All together, we can generate a summary table showing the posterior means, posterior standard deviations, the upper and lower bounds of the 95% credible intervals of all coefficients $\beta_0, \beta_1, \beta_2, \beta_3$, and $\beta_4$.

```{r summary-confint}
out = confint(cog.coef)[, 1:2]

# Extract the upper and lower bounds of the credible intervals
names = c("posterior mean", "posterior std", colnames(out))
out = cbind(cog.coef$postmean, cog.coef$postsd, out)
colnames(out) = names

round(out, 2)
```

As in the simple linear aggression, the posterior estimates from the reference prior, that are in the table, are **equivalent to the numbers** reported from the `lm` function in R, or using the confident function in the OLS estimates. These intervals are centered at the posterior mean $\hat{\beta}_j$ with width given by the appropriate $t$ quantile with $n-p-1$ degrees of freedom times the posterior standard deviation $\text{se}_{\beta_j}$. **The primary difference is the interpretation of the intervals**. For example, given this data, we believe there is a 95% chance that the kid's cognitive score increases by 0.44 to 0.68 with one additional increase of the mother's IQ score.
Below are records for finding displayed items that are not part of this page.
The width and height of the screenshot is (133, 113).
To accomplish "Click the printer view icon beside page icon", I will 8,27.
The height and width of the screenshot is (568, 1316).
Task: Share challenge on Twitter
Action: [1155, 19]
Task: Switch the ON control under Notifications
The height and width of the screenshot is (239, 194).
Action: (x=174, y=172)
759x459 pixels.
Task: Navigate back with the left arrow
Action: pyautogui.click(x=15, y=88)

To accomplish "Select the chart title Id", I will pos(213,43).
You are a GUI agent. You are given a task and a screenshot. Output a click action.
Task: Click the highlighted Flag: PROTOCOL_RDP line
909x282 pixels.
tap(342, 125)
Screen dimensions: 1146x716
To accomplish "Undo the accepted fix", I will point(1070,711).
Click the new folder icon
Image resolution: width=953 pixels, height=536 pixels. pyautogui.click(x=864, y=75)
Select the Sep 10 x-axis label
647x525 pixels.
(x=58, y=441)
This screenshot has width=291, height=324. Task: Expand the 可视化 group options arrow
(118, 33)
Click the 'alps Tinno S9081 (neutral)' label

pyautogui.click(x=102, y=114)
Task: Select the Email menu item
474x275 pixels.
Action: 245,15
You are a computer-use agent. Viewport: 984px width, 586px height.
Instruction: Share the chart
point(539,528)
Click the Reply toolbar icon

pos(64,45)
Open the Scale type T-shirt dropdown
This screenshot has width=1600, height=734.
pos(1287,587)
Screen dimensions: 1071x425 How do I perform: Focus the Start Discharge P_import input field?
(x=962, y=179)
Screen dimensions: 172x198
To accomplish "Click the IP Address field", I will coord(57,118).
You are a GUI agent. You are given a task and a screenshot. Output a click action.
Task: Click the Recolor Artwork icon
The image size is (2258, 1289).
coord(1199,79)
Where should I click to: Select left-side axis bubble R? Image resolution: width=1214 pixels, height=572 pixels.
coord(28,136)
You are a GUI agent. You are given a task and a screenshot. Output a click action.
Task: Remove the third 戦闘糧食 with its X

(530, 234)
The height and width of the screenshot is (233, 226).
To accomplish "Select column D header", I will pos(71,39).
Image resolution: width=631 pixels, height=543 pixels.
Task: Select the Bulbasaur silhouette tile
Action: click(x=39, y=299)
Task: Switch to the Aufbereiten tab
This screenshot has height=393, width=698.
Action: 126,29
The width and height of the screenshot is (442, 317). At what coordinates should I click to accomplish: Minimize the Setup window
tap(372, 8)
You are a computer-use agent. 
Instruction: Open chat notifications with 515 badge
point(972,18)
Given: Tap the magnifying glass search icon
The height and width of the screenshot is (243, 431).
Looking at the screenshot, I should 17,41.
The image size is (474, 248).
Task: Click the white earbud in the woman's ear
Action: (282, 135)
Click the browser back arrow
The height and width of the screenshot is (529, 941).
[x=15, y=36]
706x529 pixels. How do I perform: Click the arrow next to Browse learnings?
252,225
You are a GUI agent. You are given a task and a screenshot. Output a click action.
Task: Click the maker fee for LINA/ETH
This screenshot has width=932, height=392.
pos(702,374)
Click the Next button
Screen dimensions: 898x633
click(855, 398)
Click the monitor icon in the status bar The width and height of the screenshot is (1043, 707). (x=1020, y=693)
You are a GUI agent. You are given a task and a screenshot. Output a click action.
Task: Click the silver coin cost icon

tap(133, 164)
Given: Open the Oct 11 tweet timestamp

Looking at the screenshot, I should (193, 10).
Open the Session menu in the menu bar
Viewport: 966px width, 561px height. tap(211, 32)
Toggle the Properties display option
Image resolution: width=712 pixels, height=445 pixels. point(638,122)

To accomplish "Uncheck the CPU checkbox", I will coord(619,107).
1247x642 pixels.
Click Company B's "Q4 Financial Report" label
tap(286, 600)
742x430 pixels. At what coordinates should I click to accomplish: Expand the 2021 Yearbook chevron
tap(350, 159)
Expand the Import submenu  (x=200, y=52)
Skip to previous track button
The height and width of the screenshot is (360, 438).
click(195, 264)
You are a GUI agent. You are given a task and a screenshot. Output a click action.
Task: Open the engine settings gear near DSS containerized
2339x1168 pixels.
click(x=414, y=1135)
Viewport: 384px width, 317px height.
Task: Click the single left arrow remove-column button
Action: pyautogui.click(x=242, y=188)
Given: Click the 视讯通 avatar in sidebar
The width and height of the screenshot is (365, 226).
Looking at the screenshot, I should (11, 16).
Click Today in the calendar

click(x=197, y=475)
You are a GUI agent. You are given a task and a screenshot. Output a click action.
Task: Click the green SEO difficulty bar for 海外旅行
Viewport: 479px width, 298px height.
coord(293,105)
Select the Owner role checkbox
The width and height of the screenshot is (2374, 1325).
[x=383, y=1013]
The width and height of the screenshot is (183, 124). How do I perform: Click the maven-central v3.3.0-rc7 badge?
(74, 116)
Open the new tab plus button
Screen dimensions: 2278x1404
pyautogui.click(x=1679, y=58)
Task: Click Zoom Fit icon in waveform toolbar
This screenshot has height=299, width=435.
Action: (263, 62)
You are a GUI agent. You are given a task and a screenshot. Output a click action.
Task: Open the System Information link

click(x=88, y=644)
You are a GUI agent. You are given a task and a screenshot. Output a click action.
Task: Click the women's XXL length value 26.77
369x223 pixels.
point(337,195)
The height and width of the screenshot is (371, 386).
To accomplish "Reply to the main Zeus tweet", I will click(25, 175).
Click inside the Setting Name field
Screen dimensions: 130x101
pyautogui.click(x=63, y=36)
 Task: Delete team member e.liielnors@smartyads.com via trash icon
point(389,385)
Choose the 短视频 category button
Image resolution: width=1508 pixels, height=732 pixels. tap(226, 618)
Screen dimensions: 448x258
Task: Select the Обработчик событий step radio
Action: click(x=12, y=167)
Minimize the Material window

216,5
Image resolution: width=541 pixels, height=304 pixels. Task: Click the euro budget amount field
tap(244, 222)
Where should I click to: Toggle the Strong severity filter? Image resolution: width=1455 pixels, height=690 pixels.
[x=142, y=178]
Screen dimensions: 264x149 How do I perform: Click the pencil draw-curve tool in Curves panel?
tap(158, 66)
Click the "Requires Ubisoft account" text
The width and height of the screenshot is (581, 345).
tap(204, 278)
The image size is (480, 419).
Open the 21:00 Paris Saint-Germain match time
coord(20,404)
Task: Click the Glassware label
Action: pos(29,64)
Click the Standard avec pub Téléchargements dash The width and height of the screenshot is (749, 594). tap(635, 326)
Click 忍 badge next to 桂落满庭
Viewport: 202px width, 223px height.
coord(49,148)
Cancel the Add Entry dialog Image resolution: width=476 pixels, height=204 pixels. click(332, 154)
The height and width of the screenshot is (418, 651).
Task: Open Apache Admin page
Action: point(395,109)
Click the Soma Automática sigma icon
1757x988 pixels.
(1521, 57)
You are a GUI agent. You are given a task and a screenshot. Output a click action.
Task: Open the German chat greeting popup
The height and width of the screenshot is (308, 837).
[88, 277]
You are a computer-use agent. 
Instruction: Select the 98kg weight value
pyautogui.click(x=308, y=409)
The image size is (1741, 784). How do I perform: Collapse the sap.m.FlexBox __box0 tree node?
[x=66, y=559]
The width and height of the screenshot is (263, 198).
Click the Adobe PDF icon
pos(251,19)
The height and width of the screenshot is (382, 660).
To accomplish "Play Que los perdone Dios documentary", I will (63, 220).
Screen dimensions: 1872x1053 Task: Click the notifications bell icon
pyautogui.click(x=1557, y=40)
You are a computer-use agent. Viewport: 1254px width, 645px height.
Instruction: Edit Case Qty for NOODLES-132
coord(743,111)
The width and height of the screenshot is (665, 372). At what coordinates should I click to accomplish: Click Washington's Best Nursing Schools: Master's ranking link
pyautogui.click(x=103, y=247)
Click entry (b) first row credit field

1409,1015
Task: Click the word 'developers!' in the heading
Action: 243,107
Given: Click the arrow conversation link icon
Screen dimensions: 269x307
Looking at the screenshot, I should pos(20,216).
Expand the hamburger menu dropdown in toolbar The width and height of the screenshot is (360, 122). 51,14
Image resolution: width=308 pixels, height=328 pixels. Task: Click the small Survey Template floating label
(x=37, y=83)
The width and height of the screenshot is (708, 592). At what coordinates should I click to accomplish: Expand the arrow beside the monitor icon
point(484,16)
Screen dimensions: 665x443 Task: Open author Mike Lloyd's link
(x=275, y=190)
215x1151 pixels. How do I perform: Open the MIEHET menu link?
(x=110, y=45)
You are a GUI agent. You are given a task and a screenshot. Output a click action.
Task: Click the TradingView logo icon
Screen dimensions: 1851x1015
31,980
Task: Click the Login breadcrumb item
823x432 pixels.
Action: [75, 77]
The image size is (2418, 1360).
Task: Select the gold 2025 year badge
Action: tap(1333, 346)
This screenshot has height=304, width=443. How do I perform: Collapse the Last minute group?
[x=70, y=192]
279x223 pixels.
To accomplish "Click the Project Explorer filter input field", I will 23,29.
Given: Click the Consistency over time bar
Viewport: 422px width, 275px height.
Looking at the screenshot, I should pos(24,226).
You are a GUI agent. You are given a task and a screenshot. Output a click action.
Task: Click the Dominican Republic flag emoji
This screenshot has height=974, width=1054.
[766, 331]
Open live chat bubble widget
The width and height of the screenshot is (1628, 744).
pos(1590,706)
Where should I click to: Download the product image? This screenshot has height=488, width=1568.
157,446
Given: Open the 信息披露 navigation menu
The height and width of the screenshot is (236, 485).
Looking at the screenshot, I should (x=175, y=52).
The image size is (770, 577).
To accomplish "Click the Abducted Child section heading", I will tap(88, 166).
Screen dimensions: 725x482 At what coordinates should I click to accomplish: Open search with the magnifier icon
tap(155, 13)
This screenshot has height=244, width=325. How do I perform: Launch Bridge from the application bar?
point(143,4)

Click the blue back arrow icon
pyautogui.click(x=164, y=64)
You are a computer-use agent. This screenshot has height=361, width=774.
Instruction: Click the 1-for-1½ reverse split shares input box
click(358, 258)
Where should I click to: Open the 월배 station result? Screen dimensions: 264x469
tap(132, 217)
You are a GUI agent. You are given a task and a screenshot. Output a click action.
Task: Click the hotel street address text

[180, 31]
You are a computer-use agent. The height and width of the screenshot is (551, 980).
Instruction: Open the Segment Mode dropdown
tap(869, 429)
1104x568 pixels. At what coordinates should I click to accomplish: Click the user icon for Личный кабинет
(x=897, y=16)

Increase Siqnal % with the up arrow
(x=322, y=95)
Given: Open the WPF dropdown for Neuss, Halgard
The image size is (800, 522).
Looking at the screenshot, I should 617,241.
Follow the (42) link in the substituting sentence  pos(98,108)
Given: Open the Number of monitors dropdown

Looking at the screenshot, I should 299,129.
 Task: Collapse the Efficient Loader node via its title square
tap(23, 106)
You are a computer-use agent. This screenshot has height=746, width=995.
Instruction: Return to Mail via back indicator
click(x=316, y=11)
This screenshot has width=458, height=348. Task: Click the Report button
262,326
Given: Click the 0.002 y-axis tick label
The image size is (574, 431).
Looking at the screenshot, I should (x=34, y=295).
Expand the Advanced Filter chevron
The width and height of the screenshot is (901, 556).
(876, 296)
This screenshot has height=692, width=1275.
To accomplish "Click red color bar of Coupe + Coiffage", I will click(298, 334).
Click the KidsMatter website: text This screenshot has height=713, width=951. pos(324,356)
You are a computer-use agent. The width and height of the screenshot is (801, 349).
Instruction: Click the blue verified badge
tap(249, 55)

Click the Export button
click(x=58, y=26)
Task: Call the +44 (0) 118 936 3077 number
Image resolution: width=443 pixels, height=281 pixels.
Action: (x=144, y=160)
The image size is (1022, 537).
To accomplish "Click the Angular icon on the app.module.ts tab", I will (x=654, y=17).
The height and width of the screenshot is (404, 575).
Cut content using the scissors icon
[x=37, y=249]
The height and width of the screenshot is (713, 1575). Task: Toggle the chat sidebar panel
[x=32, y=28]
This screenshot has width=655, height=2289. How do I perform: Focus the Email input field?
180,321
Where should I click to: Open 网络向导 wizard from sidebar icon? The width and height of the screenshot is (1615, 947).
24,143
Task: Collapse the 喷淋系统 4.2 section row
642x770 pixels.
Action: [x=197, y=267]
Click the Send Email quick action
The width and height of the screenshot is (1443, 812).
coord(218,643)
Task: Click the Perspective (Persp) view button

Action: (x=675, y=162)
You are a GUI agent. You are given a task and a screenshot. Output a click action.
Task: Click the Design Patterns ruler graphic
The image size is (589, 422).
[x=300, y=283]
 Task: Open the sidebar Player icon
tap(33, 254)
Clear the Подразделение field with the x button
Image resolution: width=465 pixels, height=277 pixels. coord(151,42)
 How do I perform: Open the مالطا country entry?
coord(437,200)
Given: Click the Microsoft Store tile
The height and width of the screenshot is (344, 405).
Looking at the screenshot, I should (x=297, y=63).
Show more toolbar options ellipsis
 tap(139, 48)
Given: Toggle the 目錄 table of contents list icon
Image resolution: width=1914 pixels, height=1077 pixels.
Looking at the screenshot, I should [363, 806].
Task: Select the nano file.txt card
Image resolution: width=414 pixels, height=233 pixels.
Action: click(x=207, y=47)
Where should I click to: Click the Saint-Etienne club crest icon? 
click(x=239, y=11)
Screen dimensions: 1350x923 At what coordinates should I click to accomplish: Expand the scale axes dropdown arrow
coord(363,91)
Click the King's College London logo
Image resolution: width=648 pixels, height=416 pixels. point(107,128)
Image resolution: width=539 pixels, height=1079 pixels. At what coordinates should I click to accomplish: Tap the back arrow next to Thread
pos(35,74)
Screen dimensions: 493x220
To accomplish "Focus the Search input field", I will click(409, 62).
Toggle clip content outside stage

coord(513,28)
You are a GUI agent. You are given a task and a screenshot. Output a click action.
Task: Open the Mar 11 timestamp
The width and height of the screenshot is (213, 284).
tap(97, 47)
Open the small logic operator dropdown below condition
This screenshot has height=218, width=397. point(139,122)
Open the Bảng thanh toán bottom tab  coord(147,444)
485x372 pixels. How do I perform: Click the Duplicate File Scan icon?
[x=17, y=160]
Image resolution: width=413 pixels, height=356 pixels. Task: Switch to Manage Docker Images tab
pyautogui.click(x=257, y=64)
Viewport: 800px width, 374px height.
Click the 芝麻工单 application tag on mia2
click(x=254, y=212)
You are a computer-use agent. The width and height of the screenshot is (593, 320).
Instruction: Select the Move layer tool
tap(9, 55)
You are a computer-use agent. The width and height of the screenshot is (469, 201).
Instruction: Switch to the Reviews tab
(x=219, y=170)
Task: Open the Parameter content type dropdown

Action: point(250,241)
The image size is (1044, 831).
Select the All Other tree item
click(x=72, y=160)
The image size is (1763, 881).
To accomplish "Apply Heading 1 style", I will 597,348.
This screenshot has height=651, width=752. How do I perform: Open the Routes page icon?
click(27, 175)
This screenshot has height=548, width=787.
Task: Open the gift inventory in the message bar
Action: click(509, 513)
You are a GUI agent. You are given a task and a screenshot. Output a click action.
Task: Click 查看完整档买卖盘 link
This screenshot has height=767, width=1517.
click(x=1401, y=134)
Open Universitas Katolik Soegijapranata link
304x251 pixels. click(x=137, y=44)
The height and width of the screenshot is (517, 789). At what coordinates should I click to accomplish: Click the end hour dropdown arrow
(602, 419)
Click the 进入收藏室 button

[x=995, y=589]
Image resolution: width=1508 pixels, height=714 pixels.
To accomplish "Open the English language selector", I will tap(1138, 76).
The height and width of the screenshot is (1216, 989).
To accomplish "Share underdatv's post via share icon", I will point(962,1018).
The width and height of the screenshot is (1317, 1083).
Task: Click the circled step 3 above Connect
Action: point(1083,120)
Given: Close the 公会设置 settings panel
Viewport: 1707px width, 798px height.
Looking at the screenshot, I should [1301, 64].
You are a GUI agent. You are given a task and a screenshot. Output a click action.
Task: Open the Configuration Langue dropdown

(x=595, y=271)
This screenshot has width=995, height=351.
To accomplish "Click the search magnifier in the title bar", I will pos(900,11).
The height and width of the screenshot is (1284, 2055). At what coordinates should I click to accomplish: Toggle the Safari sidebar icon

The mother's high school status has a larger effect where we believe that there is a 95% chance the kid would score of 0.55 up to 9.64 points higher if the mother had three or more years of high school. The credible intervals of the predictors `work` and `age` include 0, which implies that we may improve this model so that the model will accomplish a desired level of explanation or prediction with fewer predictors. We will explore model selection using Bayesian information criterion in the next chapter.

## Summary

We have provided Bayesian analyses for both simple linear regression and multiple linear regression using the default reference prior. We have seen that, under this reference prior, the marginal posterior distribution of the coefficients is the Student's $t$-distribution. Therefore, the posterior mean and posterior standard deviation of any coefficients are numerically equivalent to the corresponding frequentist OLS estimate and the standard error. This has provided us a base line analysis of Bayesian approach, which we can extend later when we introduce more different coefficient priors.

The difference is the interpretation. Since we have obtained the distribution of each coefficient, we can construct the credible interval, which provides us the probability that a specific coefficient falls into this credible interval.

We have also used the posterior distribution to analyze the probability of a particular observation being an outlier. We defined such probabiilty to be the probability that the error term is $k$ standard deviations away from 0. This probability is based on information of all data, instead of just the observation itself.